2016 is finally behind us, which means that the end results of the race to Virtual Reality and Augmented Reality that occurred in 2016 is finally available. “VR will be big, AR will be bigger and take longer” That quote, from two years ago, was initially taken as a revolutionary proclamation is now coming true. The market has finally launched and the tech giants strategies and initial products have been released.

According to Tech Crunch mobile AR could become the primary driver of a $108 billion VR/AR market by 2021 (under-perform $94 billion, outperform $122 billion), with AR taking the lion’s share of $83 billion and VR $25 billion.

2016 was year of trials, errors, victories, and products going up in smoke (literally). Oculus Rift and the HTC vive took longer than expected to ship and had more order cancellations than initially projected. The Oculus launched sans controllers, and are an additional $200 instead of being bundled with the system. The new Gear VR died when it’s main component, the Samsung Galaxy Note 7 began spontaniously combusting. Magic Leap was placed under heavy fire about the tech behind their $1.4 billion in funding.

The saving grace for the VR/AR market came from an unexpected source. Niantic/Nintendo/The Pokemon Company released Pokemon GO and quickly shoveled in more cash than they ever imaged. Delivering $600 million in mobile AR income in its first three months alone. Pokemon GO made more money throughout the year than the entire VR market in 2016.

The launch of the PlayStation VR by Sony was a solid one. No unexpected delays, no fires, and no surprises. According to Tech Crunch “the quiet achiever last year was Google. It launched its Daydream View mobile VR headset/controller and the first Tango mobile AR phone. What helped even more was Snap’s genius launch of Spectacles, which made wearing goofy future glasses cool again (no more Glassholes), even though it isn’t really AR.”

The start of the year (2016) prediction from Tech Crunch stated “2016 could deliver $4.4 billion VR/AR revenue ($3.8 billion VR, $0.6 billion AR)” they have since amended the statement by adding “the launch year’s issues resulted in only $2.7 billion VR revenue. This was counterbalanced by Pokémon GO’s outperformance helping AR to an unexpected $1.2 billion revenue, for a total $3.9 billion VR/AR market in 2016 (we were 11 percent optimistic).”

In response to Pokémon GO, Apple’s Tim Cook said that Apple is “high on AR in the long run…continue to invest a lot in this…AR can be huge.” Google’s Sundar Pichai, Facebook’s Mark Zuckerberg and Microsoft’s Satya Nadella also hailed Pokémon GO as a major early win for AR. There are a few challenges that still deserve addressing as mobile devices are forecast to be the number one device for VR/AR software. All-day battery life, mobile connectivity and, the app ecosystem.

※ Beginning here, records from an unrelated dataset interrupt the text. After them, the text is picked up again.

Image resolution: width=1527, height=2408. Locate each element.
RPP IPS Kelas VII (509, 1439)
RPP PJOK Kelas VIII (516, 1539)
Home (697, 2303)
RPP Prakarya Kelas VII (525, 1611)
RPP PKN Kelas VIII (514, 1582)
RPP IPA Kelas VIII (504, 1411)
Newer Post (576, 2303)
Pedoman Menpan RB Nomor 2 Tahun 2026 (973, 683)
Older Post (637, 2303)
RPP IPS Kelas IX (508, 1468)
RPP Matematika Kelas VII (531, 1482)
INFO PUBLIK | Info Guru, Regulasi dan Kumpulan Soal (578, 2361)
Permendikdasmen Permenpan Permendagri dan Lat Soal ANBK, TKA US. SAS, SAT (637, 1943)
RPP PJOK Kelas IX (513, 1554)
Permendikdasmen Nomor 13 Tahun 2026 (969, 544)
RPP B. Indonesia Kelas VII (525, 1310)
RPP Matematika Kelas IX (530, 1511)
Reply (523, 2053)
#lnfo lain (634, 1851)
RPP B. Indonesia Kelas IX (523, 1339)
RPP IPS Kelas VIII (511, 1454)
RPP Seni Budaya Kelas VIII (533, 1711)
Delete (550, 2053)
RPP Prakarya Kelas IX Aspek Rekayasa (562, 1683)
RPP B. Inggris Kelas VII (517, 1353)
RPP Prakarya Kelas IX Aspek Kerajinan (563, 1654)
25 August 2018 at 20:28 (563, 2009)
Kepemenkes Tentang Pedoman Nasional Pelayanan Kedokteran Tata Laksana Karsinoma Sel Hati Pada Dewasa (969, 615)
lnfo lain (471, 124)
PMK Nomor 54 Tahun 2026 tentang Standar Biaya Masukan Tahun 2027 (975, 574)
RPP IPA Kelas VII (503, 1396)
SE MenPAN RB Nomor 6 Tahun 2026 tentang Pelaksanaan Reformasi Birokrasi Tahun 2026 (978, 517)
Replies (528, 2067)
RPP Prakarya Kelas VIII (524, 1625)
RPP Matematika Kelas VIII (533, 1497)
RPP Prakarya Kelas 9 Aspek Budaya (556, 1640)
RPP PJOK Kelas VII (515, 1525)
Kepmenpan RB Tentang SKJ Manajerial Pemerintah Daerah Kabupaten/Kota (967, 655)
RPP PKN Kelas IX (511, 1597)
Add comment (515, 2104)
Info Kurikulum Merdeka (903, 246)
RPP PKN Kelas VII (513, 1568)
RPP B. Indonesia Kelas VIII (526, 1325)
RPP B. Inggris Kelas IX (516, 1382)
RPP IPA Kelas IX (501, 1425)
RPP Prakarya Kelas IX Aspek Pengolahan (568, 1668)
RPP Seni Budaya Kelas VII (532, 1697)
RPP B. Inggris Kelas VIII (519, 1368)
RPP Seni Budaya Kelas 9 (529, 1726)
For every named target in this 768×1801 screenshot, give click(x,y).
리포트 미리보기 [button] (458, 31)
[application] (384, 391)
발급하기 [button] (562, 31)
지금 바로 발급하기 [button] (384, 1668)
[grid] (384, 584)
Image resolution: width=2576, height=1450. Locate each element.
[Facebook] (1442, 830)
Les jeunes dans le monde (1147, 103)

While smart phones keep getting smarter, the batteries they are using haven’t changed much over the past 5 years. All the while the display of the phones have been improved 3 fold. Without a better battery, mobile device VR/AR may fizzle out or go up in smoke. The mobile connectivity of AR/VR apps needs to be on point. The data usage needs to be minimal, and the connectivity to social media needs to be high. The app ecosystem refers to the current trend of micro-transactions. Which Niantic, The Pokemon Company, and Nintendo have all shown a mastery in. There’s a delicate balance in the pay to play world.

All in all, 2016 was a whirlwind of excitement, disappointment, and rebuilding the wheel for the futures of both Virtual and Augmented realities.